Prednisolone and driving

Last year, diagnosed with asthma after bronchitis. Weeks worth of prednisolone made my eyesight a bit suss and I found driving in snow and fog really scary also at dusk, everything seemed a bit too grey if you know what I mean. Difficult to work out edge of kerbstones from road surface and driving down traffic managed streets with islands down the middle were a nightmare at the time.

Just last Thursday, put on Pred again for the extreme weather we've been having. By Monday, feeling a bit light-headed and out of it. Down in the dumps the next day. Feeling fine now and driving in daytime seems fine - been careful to do look all around at junctions, etc.

Dilemma is this - DH has first ever Burns Supper tonight other side of town - 15 miles as the crow flies. Will have to either go through Clyde Tunnel and drive through suburban streets or Down the M8 and over Erskine Bridge to get there. I've never been completely happy with either route but guilt is making me veer towards giving it a go tonight. Daughter was supposed to be giving him a lift but severe toothache meaning emergency treatment means she is still getting over its anaesthetic so that's out. Taxi there would be ok but waiting around in sub zero temperatures later on at night? I don't think so. No idea when this thing would be ending so no point in trying to book one beforehand.

Think I'm going to have to bite the bullet and just do it. Leave nerves behind. After all, some driving instructor, I'll make if I keep crying off driving at night.

Which is the other thing, should I still be pursuing this as a career if prednisolone is going to put the kybosh on it every so often? DH keeps bring up that one.

Its just that there's no-one else, family or off-forum friends has asthma and except for one neighbour who also had asthma following bronchitis and has so deteriorated such that they've had to put in a toilet downstairs to save her climbing the stairs, and every so often there's an ambulance at the door so maybe DH is over worrying - I've said to come along to asthma nurse next time as pre the extreme weather she'd been quite happy to go onto annual appointments, but he doesn't think that's necessary - so I've no history jobwise or general living-wise wise to compare with. Sometimes its like being dropped into a big muddy pond and told to doggy-paddle.

Sometimes think if I was referred to a consultant at least I'd know where I stand.

2 Replies

  • Hi there,

    if you are having trouble seeing when driving then you should not be driving full stop. Im sorry to sound harsh but if you are in an accident and they find out you have an issue with sight that you were aware of, whether you caused the accident or not you may find your insurance is invalid. What if you crashed and injured someone else because of your eyesight? You would be entirely liable for it.

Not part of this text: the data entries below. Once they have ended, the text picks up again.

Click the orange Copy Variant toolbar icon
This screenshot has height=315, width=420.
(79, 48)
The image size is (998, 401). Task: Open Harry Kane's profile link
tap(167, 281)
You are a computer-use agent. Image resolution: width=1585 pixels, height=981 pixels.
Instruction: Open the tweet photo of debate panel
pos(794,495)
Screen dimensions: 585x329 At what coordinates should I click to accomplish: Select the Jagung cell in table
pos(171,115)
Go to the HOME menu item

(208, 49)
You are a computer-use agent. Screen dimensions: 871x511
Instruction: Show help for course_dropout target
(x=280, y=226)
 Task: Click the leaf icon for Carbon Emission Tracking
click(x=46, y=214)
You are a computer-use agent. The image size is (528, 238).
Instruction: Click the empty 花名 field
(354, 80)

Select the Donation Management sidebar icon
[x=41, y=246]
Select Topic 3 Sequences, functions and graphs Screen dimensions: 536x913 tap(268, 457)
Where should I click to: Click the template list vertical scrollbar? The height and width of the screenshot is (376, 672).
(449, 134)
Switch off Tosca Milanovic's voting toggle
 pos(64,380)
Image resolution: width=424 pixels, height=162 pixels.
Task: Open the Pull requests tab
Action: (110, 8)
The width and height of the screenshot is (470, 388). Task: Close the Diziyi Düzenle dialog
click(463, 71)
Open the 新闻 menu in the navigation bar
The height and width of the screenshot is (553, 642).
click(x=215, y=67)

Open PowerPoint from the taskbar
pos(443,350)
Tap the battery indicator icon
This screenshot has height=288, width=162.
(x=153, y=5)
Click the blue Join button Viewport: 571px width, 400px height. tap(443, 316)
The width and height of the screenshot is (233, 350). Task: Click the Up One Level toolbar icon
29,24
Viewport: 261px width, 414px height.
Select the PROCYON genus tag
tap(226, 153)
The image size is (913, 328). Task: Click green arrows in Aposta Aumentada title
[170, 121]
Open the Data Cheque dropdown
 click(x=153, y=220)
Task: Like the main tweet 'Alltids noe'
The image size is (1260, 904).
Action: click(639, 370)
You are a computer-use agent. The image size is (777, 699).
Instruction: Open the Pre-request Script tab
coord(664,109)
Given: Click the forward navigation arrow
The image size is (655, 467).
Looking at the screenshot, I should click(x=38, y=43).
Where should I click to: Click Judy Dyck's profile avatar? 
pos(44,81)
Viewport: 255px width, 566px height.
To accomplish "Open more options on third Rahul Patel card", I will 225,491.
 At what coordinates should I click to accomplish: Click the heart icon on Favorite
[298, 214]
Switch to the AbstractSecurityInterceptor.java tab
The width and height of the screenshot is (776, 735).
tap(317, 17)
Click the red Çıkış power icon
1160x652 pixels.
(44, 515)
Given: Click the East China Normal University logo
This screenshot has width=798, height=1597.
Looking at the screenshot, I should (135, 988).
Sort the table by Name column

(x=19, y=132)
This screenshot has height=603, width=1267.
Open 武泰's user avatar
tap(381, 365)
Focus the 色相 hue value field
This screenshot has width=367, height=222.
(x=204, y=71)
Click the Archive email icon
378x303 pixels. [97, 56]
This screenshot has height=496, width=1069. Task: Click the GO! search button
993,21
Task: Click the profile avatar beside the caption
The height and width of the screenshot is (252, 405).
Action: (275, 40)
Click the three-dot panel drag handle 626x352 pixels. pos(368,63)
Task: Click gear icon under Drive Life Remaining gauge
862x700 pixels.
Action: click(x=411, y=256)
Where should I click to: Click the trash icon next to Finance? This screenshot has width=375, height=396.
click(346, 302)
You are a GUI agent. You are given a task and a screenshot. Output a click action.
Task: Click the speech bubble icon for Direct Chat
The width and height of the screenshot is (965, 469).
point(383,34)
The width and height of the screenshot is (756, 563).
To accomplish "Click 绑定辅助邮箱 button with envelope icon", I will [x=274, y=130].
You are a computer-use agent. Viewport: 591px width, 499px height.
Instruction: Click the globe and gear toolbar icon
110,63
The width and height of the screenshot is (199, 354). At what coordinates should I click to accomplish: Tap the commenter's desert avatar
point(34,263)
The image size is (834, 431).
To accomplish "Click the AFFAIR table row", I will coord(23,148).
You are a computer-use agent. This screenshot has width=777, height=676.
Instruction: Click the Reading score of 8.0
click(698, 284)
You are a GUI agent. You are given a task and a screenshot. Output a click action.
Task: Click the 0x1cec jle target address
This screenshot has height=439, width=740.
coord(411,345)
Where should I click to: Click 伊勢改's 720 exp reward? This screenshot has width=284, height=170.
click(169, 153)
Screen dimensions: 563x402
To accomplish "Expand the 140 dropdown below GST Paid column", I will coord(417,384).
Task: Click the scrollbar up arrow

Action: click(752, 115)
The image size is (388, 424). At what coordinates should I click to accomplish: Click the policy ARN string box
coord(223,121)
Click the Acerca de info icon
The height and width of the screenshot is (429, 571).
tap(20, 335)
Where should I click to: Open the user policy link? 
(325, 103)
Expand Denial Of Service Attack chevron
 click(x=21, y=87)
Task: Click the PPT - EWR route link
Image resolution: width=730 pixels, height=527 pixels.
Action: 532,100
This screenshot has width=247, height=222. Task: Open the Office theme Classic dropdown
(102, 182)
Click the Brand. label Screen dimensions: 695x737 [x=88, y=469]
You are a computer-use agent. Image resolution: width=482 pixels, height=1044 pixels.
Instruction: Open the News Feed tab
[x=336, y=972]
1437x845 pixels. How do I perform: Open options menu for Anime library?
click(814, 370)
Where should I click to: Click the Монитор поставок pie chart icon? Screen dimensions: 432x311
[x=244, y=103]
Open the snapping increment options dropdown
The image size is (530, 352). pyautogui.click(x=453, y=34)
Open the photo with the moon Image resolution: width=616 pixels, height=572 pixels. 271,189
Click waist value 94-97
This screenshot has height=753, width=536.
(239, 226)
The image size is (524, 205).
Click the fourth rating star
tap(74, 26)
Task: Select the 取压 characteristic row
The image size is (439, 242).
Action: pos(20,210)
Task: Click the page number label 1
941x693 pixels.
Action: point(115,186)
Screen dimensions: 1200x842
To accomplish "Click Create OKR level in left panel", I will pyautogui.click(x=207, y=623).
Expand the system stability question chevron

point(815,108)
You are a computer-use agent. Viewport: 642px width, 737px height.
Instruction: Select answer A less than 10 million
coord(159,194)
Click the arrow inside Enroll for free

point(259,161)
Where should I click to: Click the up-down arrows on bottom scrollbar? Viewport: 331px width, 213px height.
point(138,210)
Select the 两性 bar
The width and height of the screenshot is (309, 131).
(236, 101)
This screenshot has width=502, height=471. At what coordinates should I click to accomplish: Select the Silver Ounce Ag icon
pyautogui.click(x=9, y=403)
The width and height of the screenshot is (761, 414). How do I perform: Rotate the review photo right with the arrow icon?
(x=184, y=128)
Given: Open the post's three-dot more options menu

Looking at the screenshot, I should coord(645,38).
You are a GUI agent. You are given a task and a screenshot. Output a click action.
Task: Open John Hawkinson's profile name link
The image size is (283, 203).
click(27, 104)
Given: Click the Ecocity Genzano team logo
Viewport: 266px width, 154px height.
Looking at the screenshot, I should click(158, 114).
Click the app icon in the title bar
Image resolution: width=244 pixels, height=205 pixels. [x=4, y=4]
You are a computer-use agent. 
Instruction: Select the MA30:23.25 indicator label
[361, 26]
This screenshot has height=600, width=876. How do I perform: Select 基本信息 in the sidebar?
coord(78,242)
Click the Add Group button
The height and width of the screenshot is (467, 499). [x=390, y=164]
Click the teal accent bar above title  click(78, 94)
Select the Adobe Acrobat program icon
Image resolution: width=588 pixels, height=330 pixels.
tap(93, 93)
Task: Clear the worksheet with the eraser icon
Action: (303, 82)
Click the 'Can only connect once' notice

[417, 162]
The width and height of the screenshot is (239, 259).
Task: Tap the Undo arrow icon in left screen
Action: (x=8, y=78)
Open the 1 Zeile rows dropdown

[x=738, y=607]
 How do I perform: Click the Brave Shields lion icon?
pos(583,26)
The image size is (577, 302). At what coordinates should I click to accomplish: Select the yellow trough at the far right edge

    Have you been to have your eyes tested? Steroids can soemtimes cause cataracts in your eyes- this may be why your having trouble with your vision. If you go and get your eyes tested then you will know what is going on. If the steroids have caused cataracts they should be able to fix it.

    You need to be sensible here- if the steroids are affecting you in a way which makes you doubt your ability to drive then you shouldnt be driving. You need to get yourself back to your Dr and tell them whats going on, find out why you are having problems and do something about it, rather than putting your and other peoples lives at risk. There may well be a simple solution to what is going on- you wont know until you try and find out.

    I also wonder whether being a driving instructor is the best plan for you if your are uncomfortable with driving certain routes- driving instructors need to be very confident with driving if they are going to be able to teach other people to drive confidently. Maybe there is something else you wold be better suited to doing? (that is if i havent misunderstood your comments about not being happy with certain routes- if i have, sorry, by all means be a driving isntructor!)

    Maybe asking to be reffered on to a consultant, so you can get a better understanding of how to handle you asthma would be beneficial? If you had clear action plans and were very happy with the medication you were on then maybe your husband would be less anxious? You should point out to him that asthma is a very variable condition and what has happened to your nieghbour wont necissarily apply to you-many people are able to control their asthma well for long periods of time.

    As for your dilema- i personally would suggest your DH gets a taxi home. There shouldnt be anything stopping him ringing a taxi close to the time when he wants to leave. He could phone up a taxi firm and give them advance warning that he will want a taxi later, but is still unsure of an exact time, that way they will be able to give him an idea of how much notice they will need to pick him up. He shouldnt have to wait outside in the cold at all :)

  • Didn't do collection. In the end, he drove over and I drove the car back with instructions to change into my jammies and have a sleep. Taxi home cost him £30. He's not best pleased but that's probably down to the half hour wait at one end and the ten minute walk (- minus 2 out there) at this end to save boundary charge.

    Will have to have a talk about this very occasional pred stuff and the not driving till completely out of my system.